**Dataset excerpts**
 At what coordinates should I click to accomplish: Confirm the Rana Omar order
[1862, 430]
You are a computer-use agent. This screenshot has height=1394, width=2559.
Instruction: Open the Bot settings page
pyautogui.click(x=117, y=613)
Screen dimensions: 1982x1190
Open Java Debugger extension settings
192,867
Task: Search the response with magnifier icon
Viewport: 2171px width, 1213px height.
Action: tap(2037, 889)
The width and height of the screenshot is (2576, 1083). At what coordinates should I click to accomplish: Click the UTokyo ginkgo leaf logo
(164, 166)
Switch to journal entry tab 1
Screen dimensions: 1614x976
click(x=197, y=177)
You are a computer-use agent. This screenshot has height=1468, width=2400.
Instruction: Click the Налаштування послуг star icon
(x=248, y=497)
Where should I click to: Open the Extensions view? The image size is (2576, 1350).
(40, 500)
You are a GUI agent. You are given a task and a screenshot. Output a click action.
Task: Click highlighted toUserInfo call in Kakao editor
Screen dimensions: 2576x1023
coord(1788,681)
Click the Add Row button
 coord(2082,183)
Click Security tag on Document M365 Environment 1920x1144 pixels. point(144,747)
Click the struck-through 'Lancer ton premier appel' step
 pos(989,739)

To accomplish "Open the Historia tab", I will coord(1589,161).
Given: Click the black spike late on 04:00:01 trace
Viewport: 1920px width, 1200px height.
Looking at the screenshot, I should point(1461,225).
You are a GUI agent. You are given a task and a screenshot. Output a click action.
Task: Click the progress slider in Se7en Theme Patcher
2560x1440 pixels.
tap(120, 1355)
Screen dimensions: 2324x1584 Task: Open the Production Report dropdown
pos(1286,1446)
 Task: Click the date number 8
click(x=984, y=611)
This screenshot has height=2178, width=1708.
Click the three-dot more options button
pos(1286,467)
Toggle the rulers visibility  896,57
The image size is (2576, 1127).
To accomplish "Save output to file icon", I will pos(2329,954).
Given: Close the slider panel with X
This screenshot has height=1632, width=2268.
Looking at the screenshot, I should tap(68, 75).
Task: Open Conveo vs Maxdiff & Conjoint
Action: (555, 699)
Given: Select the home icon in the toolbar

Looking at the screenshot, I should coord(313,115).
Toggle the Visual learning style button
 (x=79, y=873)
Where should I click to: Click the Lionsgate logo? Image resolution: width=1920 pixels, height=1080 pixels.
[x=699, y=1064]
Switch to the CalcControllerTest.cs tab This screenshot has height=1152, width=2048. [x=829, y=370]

**Problem statement**
Reproduce every entry above exactly as it was written.

**Task solution**
 At what coordinates should I click to accomplish: Confirm the Rana Omar order
[1862, 430]
You are a computer-use agent. This screenshot has height=1394, width=2559.
Instruction: Open the Bot settings page
pyautogui.click(x=117, y=613)
Screen dimensions: 1982x1190
Open Java Debugger extension settings
192,867
Task: Search the response with magnifier icon
Viewport: 2171px width, 1213px height.
Action: tap(2037, 889)
The width and height of the screenshot is (2576, 1083). At what coordinates should I click to accomplish: Click the UTokyo ginkgo leaf logo
(164, 166)
Switch to journal entry tab 1
Screen dimensions: 1614x976
click(x=197, y=177)
You are a computer-use agent. This screenshot has height=1468, width=2400.
Instruction: Click the Налаштування послуг star icon
(x=248, y=497)
Where should I click to: Open the Extensions view? The image size is (2576, 1350).
(40, 500)
You are a GUI agent. You are given a task and a screenshot. Output a click action.
Task: Click highlighted toUserInfo call in Kakao editor
Screen dimensions: 2576x1023
coord(1788,681)
Click the Add Row button
 coord(2082,183)
Click Security tag on Document M365 Environment 1920x1144 pixels. point(144,747)
Click the struck-through 'Lancer ton premier appel' step
 pos(989,739)

To accomplish "Open the Historia tab", I will coord(1589,161).
Given: Click the black spike late on 04:00:01 trace
Viewport: 1920px width, 1200px height.
Looking at the screenshot, I should point(1461,225).
You are a GUI agent. You are given a task and a screenshot. Output a click action.
Task: Click the progress slider in Se7en Theme Patcher
2560x1440 pixels.
tap(120, 1355)
Screen dimensions: 2324x1584 Task: Open the Production Report dropdown
pos(1286,1446)
 Task: Click the date number 8
click(x=984, y=611)
This screenshot has height=2178, width=1708.
Click the three-dot more options button
pos(1286,467)
Toggle the rulers visibility  896,57
The image size is (2576, 1127).
To accomplish "Save output to file icon", I will pos(2329,954).
Given: Close the slider panel with X
This screenshot has height=1632, width=2268.
Looking at the screenshot, I should tap(68, 75).
Task: Open Conveo vs Maxdiff & Conjoint
Action: (555, 699)
Given: Select the home icon in the toolbar

Looking at the screenshot, I should coord(313,115).
Toggle the Visual learning style button
 (x=79, y=873)
Where should I click to: Click the Lionsgate logo? Image resolution: width=1920 pixels, height=1080 pixels.
[x=699, y=1064]
Switch to the CalcControllerTest.cs tab This screenshot has height=1152, width=2048. [x=829, y=370]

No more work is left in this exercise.